THE TASK: Lines from the one containing "The height and" through the last line of the data are to be repeated word for word, both ends included.

[Stored records]

*** Block opens ***

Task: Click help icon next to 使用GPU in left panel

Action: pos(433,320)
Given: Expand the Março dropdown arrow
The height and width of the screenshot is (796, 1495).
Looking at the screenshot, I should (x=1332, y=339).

*** Block closes ***

WRITTEN SOLUTION:
The height and width of the screenshot is (796, 1495).
Looking at the screenshot, I should (x=1332, y=339).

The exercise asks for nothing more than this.